In der Technik könnte Salvinia molesta also eine echte Problemlöserin werden. In der Natur dagegen macht sie ihrem Namen - molestare heißt auf Latein „stören“ - alle Ehre. Sie ist eine der problematischsten invasiven Pflanzen weltweit. Grund ihres Erfolges scheint der nach ihr benannte Effekt zu sein: Für reibungsarmes Schwimmen nutzt die Pflanze ihre Oberfläche nicht einmal. Doch sie lässt sich ihrerseits von kaum etwas stören, weil sie aufgrund ihres quecksilbrig glänzenden Luftvorrates auch unter Wasser lange einen vergleichsweise hocheffektiven Gasaustausch aufrechterhalten kann. Damit hat sie deutliche Vorteile gegenüber anderen Wasserpflanzen.

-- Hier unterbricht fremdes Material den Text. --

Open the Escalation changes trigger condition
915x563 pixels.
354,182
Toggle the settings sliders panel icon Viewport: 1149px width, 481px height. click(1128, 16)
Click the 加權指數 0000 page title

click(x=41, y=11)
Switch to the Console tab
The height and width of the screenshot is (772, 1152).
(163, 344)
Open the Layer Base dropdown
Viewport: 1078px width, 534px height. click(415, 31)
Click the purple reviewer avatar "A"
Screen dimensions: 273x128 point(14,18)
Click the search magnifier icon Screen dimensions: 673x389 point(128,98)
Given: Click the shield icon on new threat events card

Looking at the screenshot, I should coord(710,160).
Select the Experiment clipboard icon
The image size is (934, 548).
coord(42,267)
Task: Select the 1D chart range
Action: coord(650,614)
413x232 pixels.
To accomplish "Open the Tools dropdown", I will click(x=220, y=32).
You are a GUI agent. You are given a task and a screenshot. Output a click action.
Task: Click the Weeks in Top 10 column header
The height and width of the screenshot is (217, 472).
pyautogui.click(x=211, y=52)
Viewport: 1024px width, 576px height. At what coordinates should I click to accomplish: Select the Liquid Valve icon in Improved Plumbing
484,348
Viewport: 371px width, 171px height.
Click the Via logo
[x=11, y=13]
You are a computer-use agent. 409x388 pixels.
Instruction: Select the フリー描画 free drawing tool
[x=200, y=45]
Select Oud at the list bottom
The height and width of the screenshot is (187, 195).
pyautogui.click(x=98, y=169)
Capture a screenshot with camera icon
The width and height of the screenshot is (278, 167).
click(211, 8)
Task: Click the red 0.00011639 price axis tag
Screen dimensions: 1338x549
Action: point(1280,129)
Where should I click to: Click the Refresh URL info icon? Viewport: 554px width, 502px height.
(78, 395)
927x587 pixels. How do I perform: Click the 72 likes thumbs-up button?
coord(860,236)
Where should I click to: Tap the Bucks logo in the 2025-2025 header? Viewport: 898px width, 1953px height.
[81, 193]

Es gibt allerdings Tiere, bei denen sich ganz ähnliche Strukturen entwickelt haben. Wasserwanzen aus der Familie der Rückenschwimmer etwa hilft ein solches Luftpolster dabei, sich besonders schnell durch ihr Element zu bewegen. Ihre spezielle Haut allerdings eignet sich nicht als Vorbild für Schiffe, weil sie die Luft nicht besonders lange festhält.